### [必要な作業]
抜粋本文（空軍の女性部隊と兵站業務についての文章）のうち、「もとより女性(婦人部隊の要員」から「きには負傷し、戦死してしまうこともある。」までを一字一句違えずに引用せよ。

映像では、ブリテン空軍組織での女性隊の進出と活躍が如実に描かれている。男性たちが兵役についたために、軍の後方支援事務部門、医療部門、生産工場では人手が不足したためだ。
もとより女性(婦人部隊の要員)たちは、前線への配置・配属は認められてはいなかった。軍用艦船(輸送用、戦闘用を問わず)、軍用航空機(同前)への搭乗を許されてはいなかったからでもあるが。
彼女たちが配置配属されたのは、兵站管理部門( logistics-management )、作戦補助・情報連絡部門、医療衛生部門だった。あとの3つは、後方支援部門として、兵站管理に含まれる。
兵站業務の中心は、前線を中心とする軍組織に人員と物資(兵器や軍用機械、燃料、弾薬、食糧、衣料品、医薬品など)を補給することだ。必要な部門に必要な物資を必要な量だけ供給する(戦線では、大方は欠乏状況だったが)ことだ。
つまりは巨大な物流管理業務が必要になるわけで、調達のための財政の会計管理や在庫管理(受け払い)や割り当て管理、日程管理のためには、膨大な資料の集積や指示伝票の作成、帳簿管理が不可欠だった。こうしたルーティン業務に、多数の女性たちが携わっていた。
軍務というのは、国家組織や権力装置のなかでは最有力の機能だが、基本的に社会の平常の再生産にとっては「余剰な機能」である。近代国家の戦争は、一方で国民社会の経済的再生産を(消耗する軍事物資を補給するためにも)拡大・加速しながら、軍事組織そのものの任務を膨張させ、ゆえにまたそれを担う人員の増大を要求する。つまりは、マンパウワーの不足や欠乏をもたらす。しかも、壮健な若い男性は前線に赴き、ときには負傷し、戦死してしまうこともある。

### [提供データ]
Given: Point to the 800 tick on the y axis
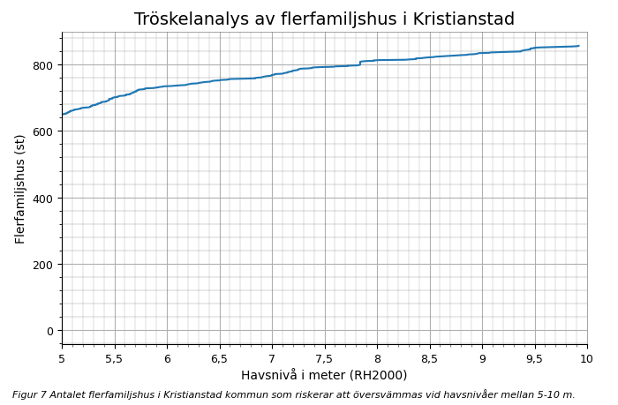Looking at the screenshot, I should (43, 65).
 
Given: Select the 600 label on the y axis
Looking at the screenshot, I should (43, 131).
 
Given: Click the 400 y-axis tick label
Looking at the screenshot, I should (43, 198).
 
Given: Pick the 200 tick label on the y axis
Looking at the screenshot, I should (43, 265).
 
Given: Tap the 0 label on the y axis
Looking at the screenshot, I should (50, 331).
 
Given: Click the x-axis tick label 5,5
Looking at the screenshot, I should (114, 359).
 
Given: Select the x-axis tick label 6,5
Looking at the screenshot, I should (219, 359).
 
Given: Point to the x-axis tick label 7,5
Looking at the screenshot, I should (324, 359).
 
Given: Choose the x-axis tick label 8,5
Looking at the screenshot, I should (429, 359).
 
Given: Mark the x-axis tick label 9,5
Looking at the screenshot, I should (534, 359).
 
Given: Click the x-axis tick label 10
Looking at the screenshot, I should (586, 359).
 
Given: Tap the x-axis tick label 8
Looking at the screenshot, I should (377, 359).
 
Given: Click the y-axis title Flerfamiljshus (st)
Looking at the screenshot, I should (20, 189).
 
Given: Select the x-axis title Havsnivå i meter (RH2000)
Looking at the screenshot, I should (324, 376).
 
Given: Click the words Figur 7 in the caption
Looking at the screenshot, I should (28, 395).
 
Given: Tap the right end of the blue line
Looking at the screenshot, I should (579, 46).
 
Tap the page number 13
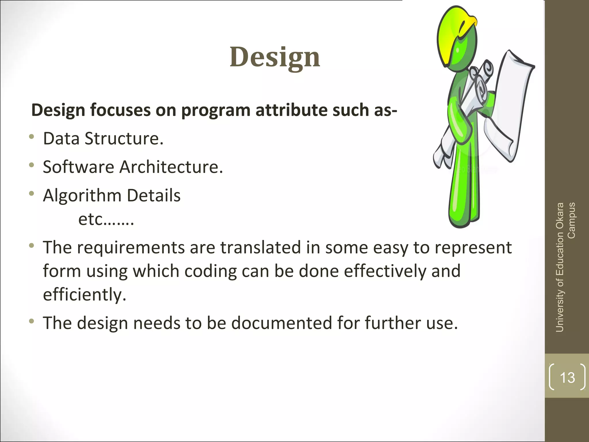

### [回答欄]
もとより女性(婦人部隊の要員)たちは、前線への配置・配属は認められてはいなかった。軍用艦船(輸送用、戦闘用を問わず)、軍用航空機(同前)への搭乗を許されてはいなかったからでもあるが。
彼女たちが配置配属されたのは、兵站管理部門( logistics-management )、作戦補助・情報連絡部門、医療衛生部門だった。あとの3つは、後方支援部門として、兵站管理に含まれる。
兵站業務の中心は、前線を中心とする軍組織に人員と物資(兵器や軍用機械、燃料、弾薬、食糧、衣料品、医薬品など)を補給することだ。必要な部門に必要な物資を必要な量だけ供給する(戦線では、大方は欠乏状況だったが)ことだ。
つまりは巨大な物流管理業務が必要になるわけで、調達のための財政の会計管理や在庫管理(受け払い)や割り当て管理、日程管理のためには、膨大な資料の集積や指示伝票の作成、帳簿管理が不可欠だった。こうしたルーティン業務に、多数の女性たちが携わっていた。
軍務というのは、国家組織や権力装置のなかでは最有力の機能だが、基本的に社会の平常の再生産にとっては「余剰な機能」である。近代国家の戦争は、一方で国民社会の経済的再生産を(消耗する軍事物資を補給するためにも)拡大・加速しながら、軍事組織そのものの任務を膨張させ、ゆえにまたそれを担う人員の増大を要求する。つまりは、マンパウワーの不足や欠乏をもたらす。しかも、壮健な若い男性は前線に赴き、ときには負傷し、戦死してしまうこともある。